La crise du Covid-19 a pourtant eu un impact sur les rythmes choisis. « Alors que 44 % des accords et avenants [recensés cette année-là] prévoyaient un jour de télétravail maximum en 2019, cette proportion a chuté à 25 % quand, dans le même temps, la part des textes prévoyant deux jours maximum est passée de 27 % à 40 % », détaille l’étude de Sia Partners relayée par nos confrères.

100 % télétravail et droit à la déconnexion

Mais ce ne sont pas les seules raisons de cette évolution. En effet, on peut, à ce titre, observer la progression du nombre maximum de jours de télétravail hebdomadaire permis par les accords. En 2019, il était de 2,01 jours avant de passer à 2,37 en 2021. Mais rares sont les entreprises qui fonctionnent avec 100% de télétravail. D’ailleurs, au plus fort de l’épidémie, ce modèle d’organisation ne dépassait respectivement pas 10 % et 9 % des accords enregistrés en 2020 et 2021. « Et dans des conditions extrêmement encadrées », pointe l’étude de Sia Partners. Les accords permettant jusqu’à trois jours de télétravail par semaine ont progressé : ils sont passés de 17 % en 2019 à 19 % en 2021. Et ceux qui prévoyaient un maximum de quatre jours se stabilisent autour de 7%.

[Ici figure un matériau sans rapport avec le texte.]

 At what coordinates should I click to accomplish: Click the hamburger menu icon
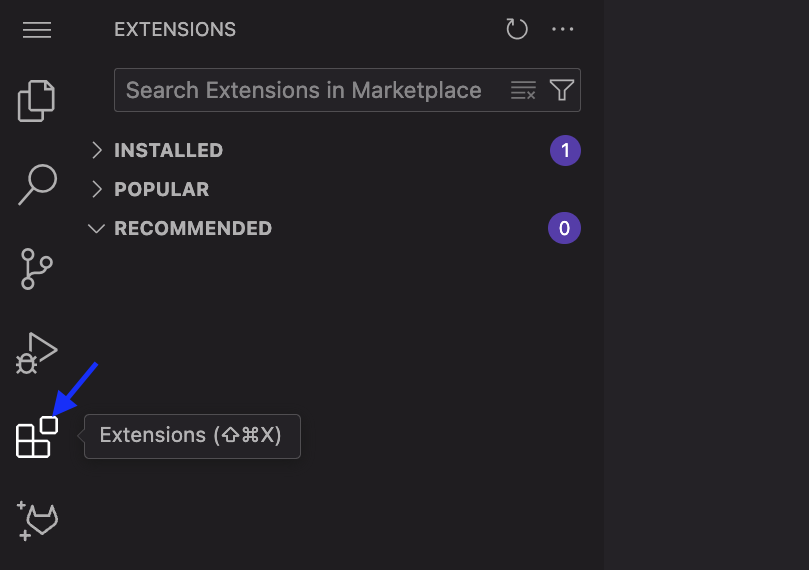point(37,30)
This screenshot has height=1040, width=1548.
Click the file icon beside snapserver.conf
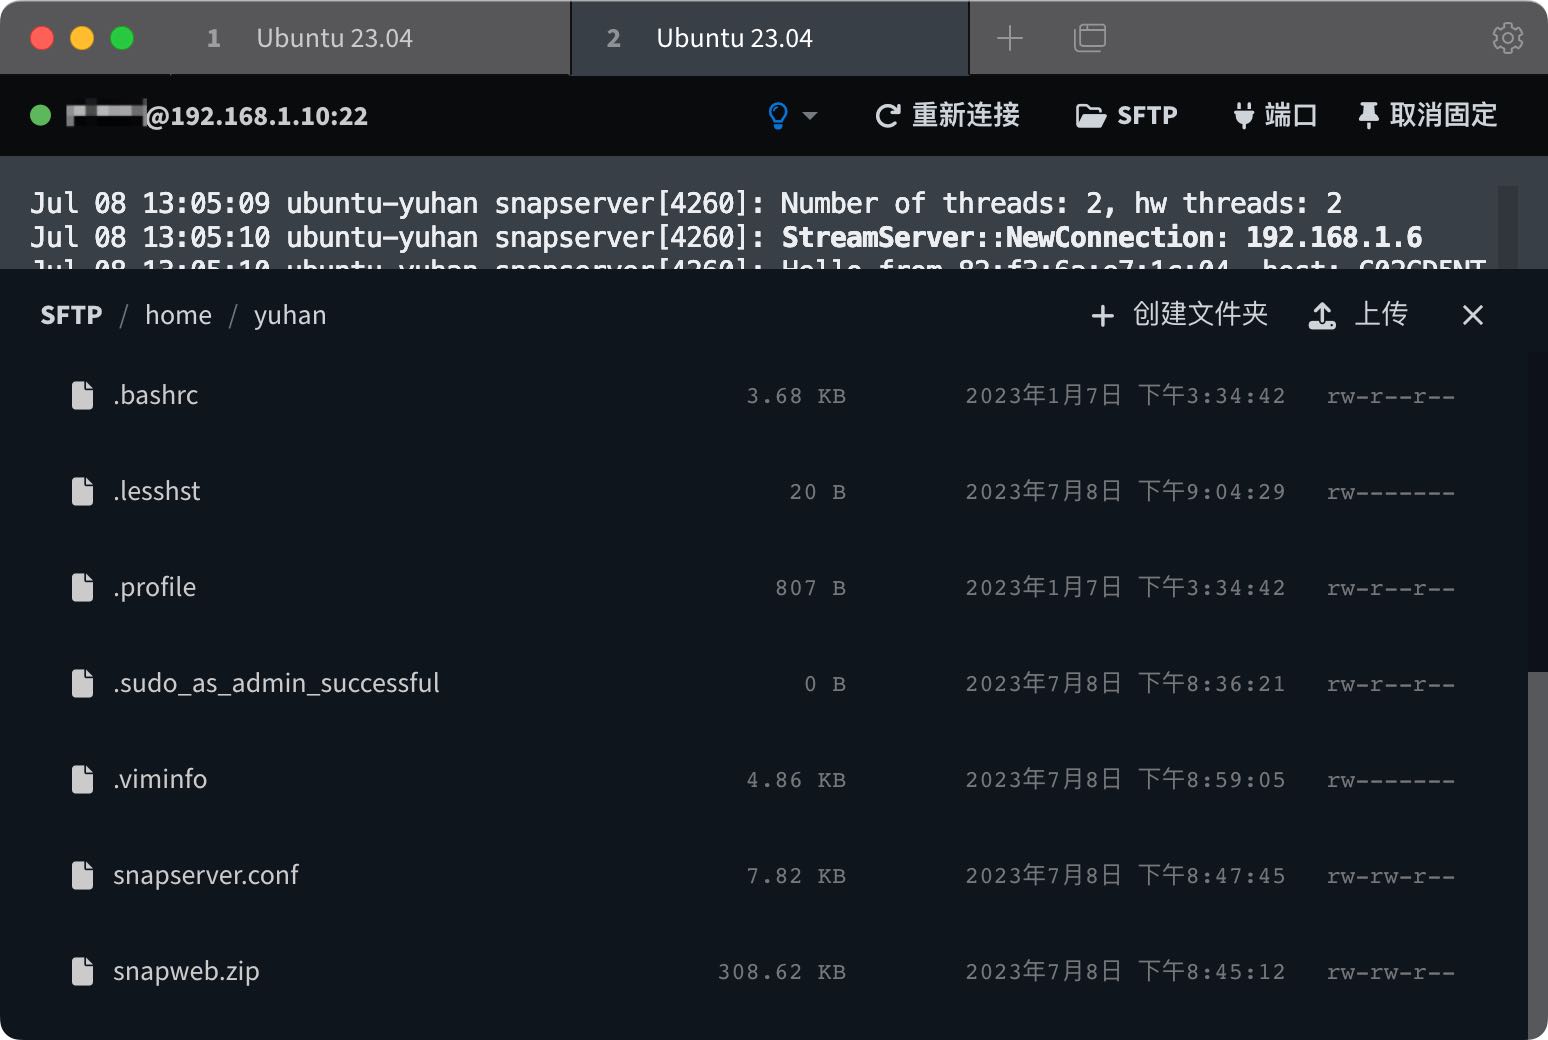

« Sur le fond, on constate que les entreprises ont passé un cap dans l’adoption du travail hybride », précise Sébastien Vernède, directeur RH et transformation chez Sia Partners, qui a piloté l’étude. « Passer à deux jours de télétravail par semaine multiplie les possibilités pour les membres d’une équipe de ne pas se voir, argumente-t-il. De nouvelles problématiques vont se poser. » Il anticipe ainsi « l’ouverture d’un nouveau chapitre non dénué de défis en matière d’organisation du travail et de pratiques managériales ».

Parce que la crise sanitaire a fait émerger de nouveaux enjeux. En particulier celui du droit à la déconnexion. Les accords prennent ce phénomène en compte de manière croissante. En 2021, 60% des textes enregistrés le mentionnent, peu importe la taille de l’entreprise. Enfin, l’indemnité journalière de travail en distanciel sera également l’un des points saillants sur lequel il faudra travailler.